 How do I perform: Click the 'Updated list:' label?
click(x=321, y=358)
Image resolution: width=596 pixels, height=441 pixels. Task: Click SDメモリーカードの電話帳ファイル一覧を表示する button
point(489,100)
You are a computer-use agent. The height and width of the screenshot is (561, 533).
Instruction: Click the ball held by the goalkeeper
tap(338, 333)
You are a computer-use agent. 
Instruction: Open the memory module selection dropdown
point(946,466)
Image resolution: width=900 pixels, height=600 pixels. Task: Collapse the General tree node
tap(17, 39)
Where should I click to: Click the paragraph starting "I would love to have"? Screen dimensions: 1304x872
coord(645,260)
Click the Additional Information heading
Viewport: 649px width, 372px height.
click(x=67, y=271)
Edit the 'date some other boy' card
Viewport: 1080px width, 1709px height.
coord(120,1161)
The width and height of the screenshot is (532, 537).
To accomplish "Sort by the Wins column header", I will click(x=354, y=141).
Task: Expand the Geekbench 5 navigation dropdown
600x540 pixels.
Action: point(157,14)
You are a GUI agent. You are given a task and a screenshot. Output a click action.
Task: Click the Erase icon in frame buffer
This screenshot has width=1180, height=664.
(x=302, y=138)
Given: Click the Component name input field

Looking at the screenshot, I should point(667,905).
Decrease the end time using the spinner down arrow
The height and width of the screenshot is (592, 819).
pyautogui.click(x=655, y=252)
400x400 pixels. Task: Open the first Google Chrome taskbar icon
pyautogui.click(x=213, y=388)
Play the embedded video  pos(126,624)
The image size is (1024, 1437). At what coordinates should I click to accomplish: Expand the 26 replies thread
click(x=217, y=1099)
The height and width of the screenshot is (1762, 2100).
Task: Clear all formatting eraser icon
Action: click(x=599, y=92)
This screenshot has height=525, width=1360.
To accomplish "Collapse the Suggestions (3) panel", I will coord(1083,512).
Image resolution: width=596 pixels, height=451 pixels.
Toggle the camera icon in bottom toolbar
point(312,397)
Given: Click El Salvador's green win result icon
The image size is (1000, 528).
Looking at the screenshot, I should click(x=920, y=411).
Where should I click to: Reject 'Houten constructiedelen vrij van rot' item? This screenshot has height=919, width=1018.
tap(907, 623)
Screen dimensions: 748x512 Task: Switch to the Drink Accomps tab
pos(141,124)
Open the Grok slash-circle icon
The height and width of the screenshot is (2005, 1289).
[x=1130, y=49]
* * * * *
WHAT YOU SHOULD DO ▸
Present every line from the beginning of the rows above through the line containing "pyautogui.click(x=655, y=252)" as a Markdown table with the columns Line and Text. Number each line in order, and omit blank lines.

FINAL ANSWER ▸
| Line | Text |
|---|---|
| 1 |  How do I perform: Click the 'Updated list:' label? |
| 2 | click(x=321, y=358) |
| 3 | Image resolution: width=596 pixels, height=441 pixels. Task: Click SDメモリーカードの電話帳ファイル一覧を表示する button |
| 4 | point(489,100) |
| 5 | You are a computer-use agent. The height and width of the screenshot is (561, 533). |
| 6 | Instruction: Click the ball held by the goalkeeper |
| 7 | tap(338, 333) |
| 8 | You are a computer-use agent.  |
| 9 | Instruction: Open the memory module selection dropdown |
| 10 | point(946,466) |
| 11 | Image resolution: width=900 pixels, height=600 pixels. Task: Collapse the General tree node |
| 12 | tap(17, 39) |
| 13 | Where should I click to: Click the paragraph starting "I would love to have"? Screen dimensions: 1304x872 |
| 14 | coord(645,260) |
| 15 | Click the Additional Information heading |
| 16 | Viewport: 649px width, 372px height. |
| 17 | click(x=67, y=271) |
| 18 | Edit the 'date some other boy' card |
| 19 | Viewport: 1080px width, 1709px height. |
| 20 | coord(120,1161) |
| 21 | The width and height of the screenshot is (532, 537). |
| 22 | To accomplish "Sort by the Wins column header", I will click(x=354, y=141). |
| 23 | Task: Expand the Geekbench 5 navigation dropdown |
| 24 | 600x540 pixels. |
| 25 | Action: point(157,14) |
| 26 | You are a GUI agent. You are given a task and a screenshot. Output a click action. |
| 27 | Task: Click the Erase icon in frame buffer |
| 28 | This screenshot has width=1180, height=664. |
| 29 | (x=302, y=138) |
| 30 | Given: Click the Component name input field |
| 31 | Looking at the screenshot, I should point(667,905). |
| 32 | Decrease the end time using the spinner down arrow |
| 33 | The height and width of the screenshot is (592, 819). |
| 34 | pyautogui.click(x=655, y=252) |